> TASK PROMPT
Please produce an exact copy of only the lines from the one with "This screenshot has" through the last one of the material, without pictures.

> DATA EXCERPTS
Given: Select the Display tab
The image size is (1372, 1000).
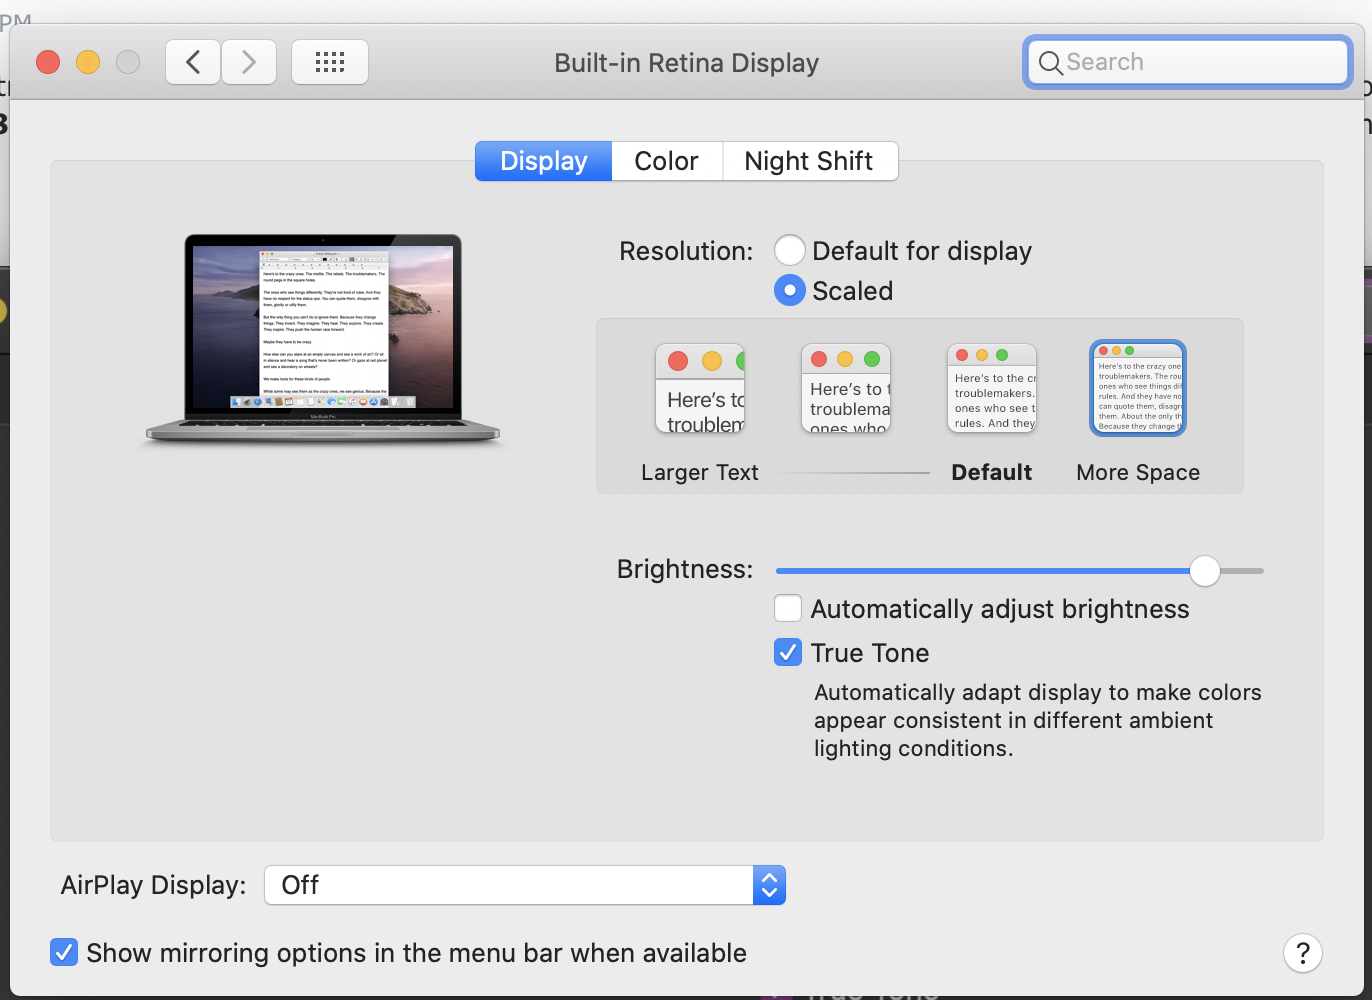Looking at the screenshot, I should click(543, 161).
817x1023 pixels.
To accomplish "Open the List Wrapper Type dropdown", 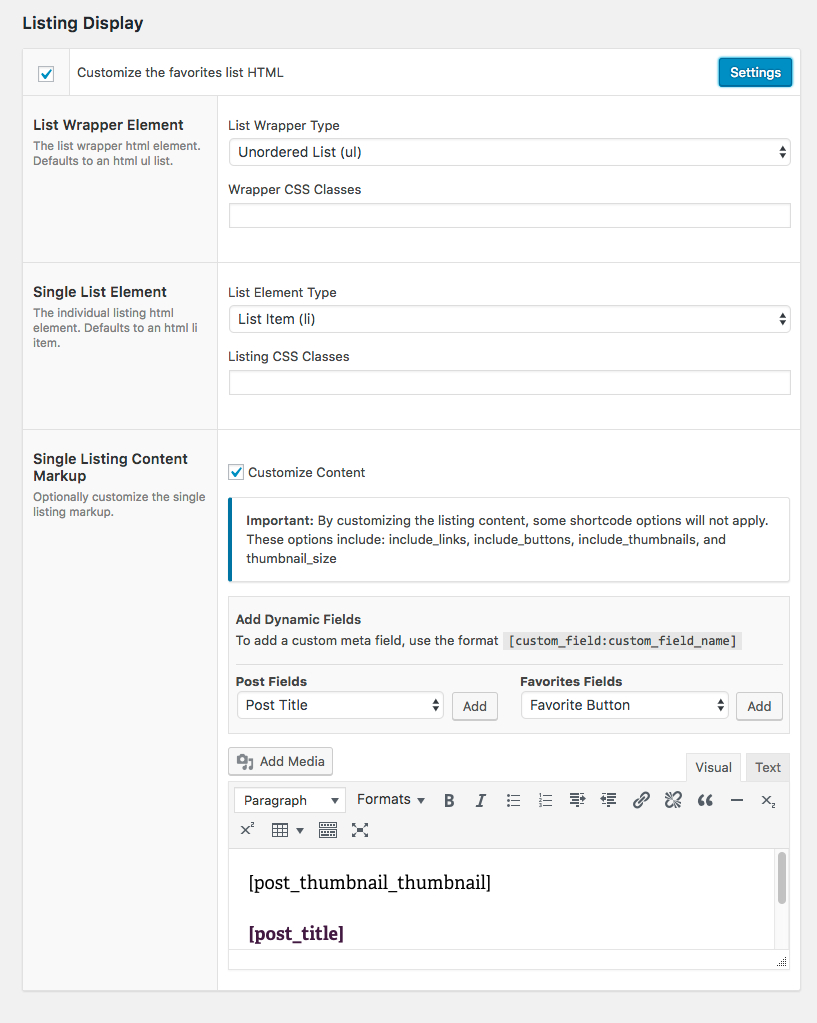I will [509, 152].
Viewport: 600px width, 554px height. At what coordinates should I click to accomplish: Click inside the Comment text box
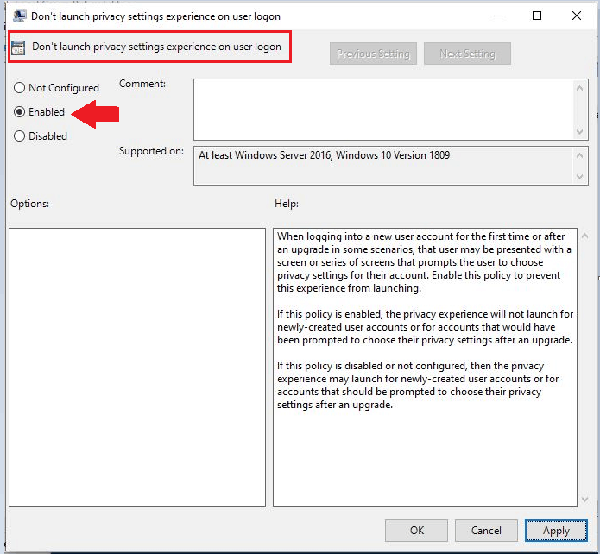tap(380, 108)
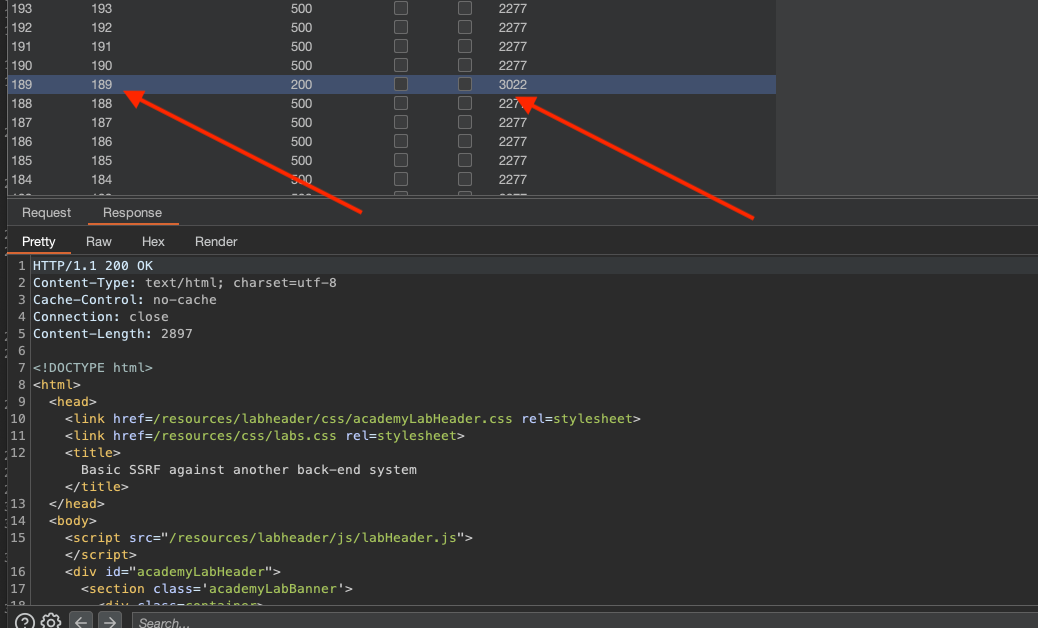Open the search settings gear icon
1038x628 pixels.
pos(51,622)
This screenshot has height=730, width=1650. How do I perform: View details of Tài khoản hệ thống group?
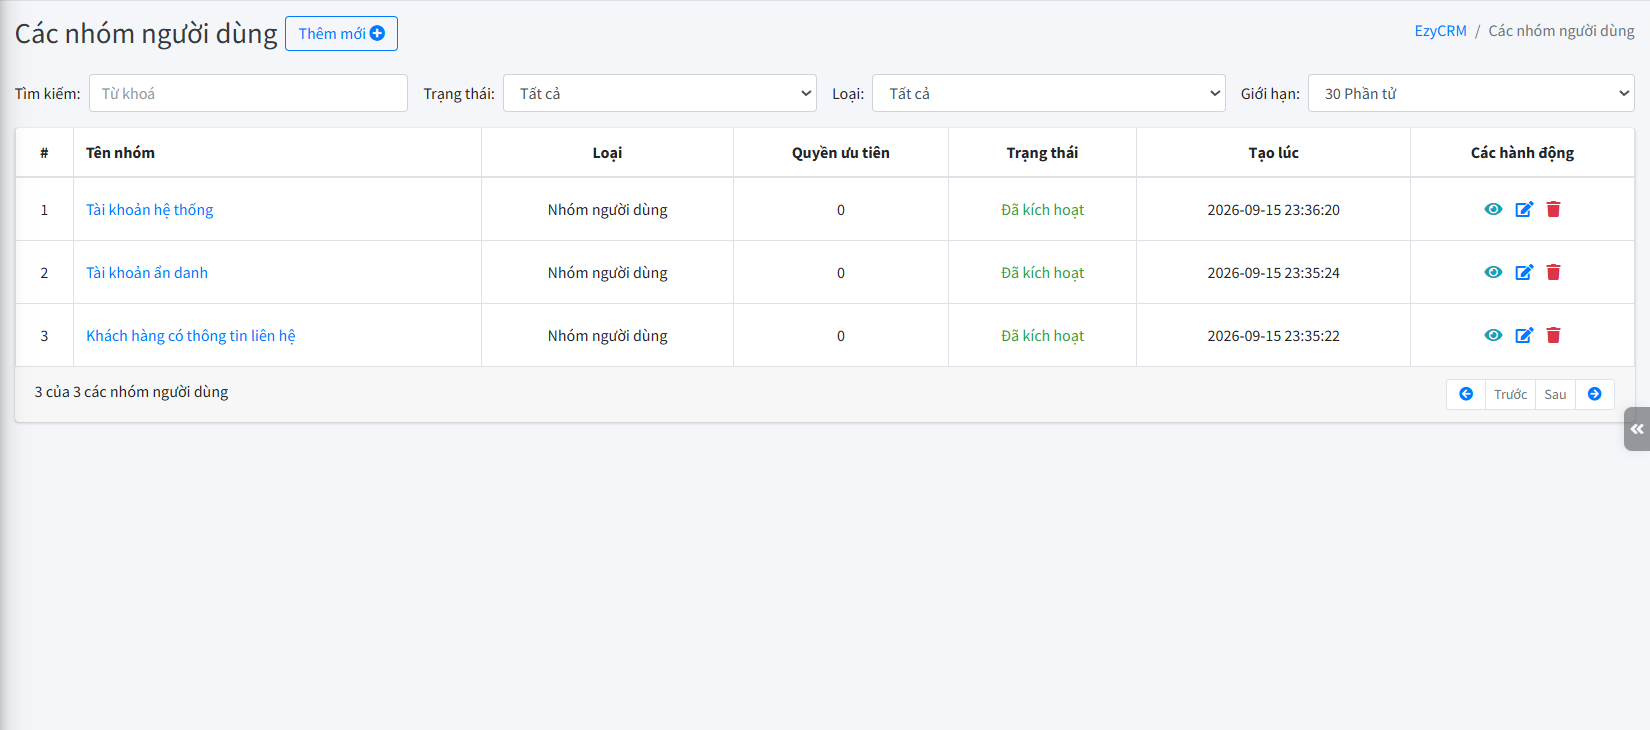tap(1493, 209)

> ANSWER SECTION
This screenshot has height=730, width=1650. How do I perform: View details of Tài khoản hệ thống group?
tap(1493, 209)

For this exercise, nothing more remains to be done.